В 1978 году художник эмигрировал и поселился в Париже, разделив свою жизнь на "до" и "после". Точно так же разделена и третьяковская "Пешеходная зона". Первая половина выставки — ранние, ставшие хрестоматийными работы художника от "Мосгаза" до разнообразной кафельной плитки, приклеенной к холсту. Вторая часть посвящена относительно свежим, написанным в период с 1995 по 2002 год картинам Михаила Рогинского, героями которых стали город и его жители.
Город — отнюдь не Париж, а Москва. Московские места узнаваемы, но на всякий случай снабжены подписями-подсказками: трамваи на Соколе, остановка на Хорошевском шоссе, кусок тротуара на Петровке. В этих декорациях периодически возникают люди — безликая бурая масса, повисающая на поручнях в метро или давящаяся в магазинной очереди. Если из этого месива и выпадают отдельные персонажи, то лица их почти неразличимы.
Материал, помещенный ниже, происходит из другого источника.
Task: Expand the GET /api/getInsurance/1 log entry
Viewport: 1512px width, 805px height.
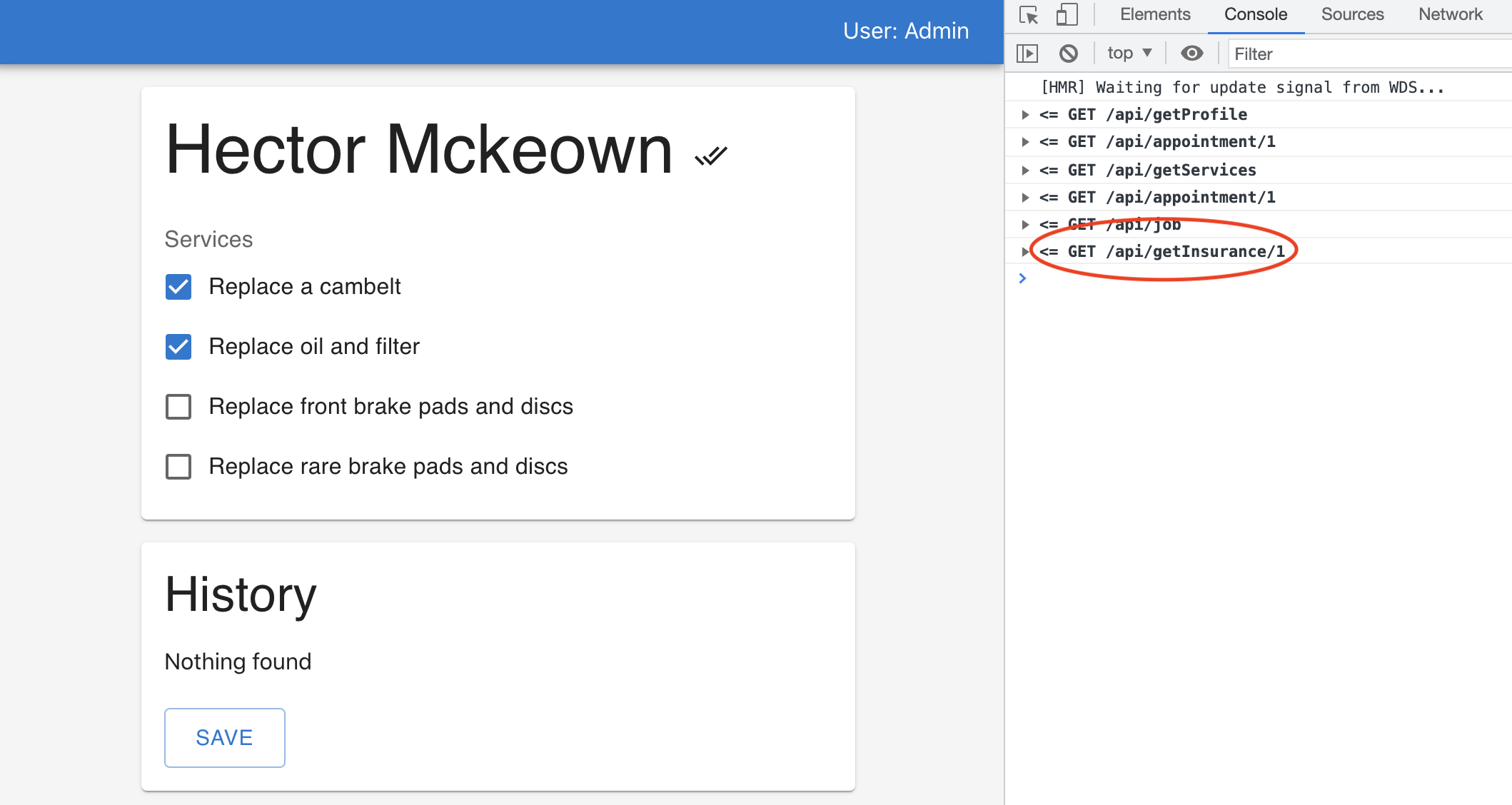Action: [x=1025, y=252]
Заняты все вещами совершенно прозаическими: женщины развешивают белье, мужики поутру ждут открытия голубой палатки с надписью "Пиво", а потом разливают горькую по стаканам. Картинка ползущего по рельсам трамвая сопровождена текстом-мыслями звереющей от холода толпы: "А им-то что, они все в 'Чайках'".
Сначала эта верность изображения советской жизни, как будто бы давно исчезнувшей, удивляет. Слушаешь самого художника, который говорит о том, что, по его мнению, "ничего с тех пор не изменилось. Ну, может, вывески другие да транспорт на улицах не такой" — и не понимаешь, почему он предпочитает делать вид, что все осталось прежним.
Потом вспоминаешь о судьбе самых успешных экс-советских художников на Западе. Вроде Ильи Кабакова, или Виталия Комара и Александра Меламида, или самого Рогинского. Все они упорно сохраняют сыновнюю верность родившей и воспитавшей их, но уже не существующей стране. Они делают все для того, чтобы сохранить тот творческий импульс, который советская жизнь давала тем художникам, не боявшимся пристально на нее смотреть. И чем дальше Россия от этой жизни, тем более ценным импортным товаром становится для нас их творчество.
Не случайно они предпочитают держаться и работать как можно дальше от нынешней России, чтобы не разрушить образ, который они так старательно лелеют. Вот уже двадцать четыре года в семнадцатом округе Парижа художник Рогинский пишет все те же московские улицы и спешащую по ним толпу, но "в более эскизной манере", а на вопрос, не думает ли он вернуться в родной город, лаконично отвечает: "Думаю. Ну и что?"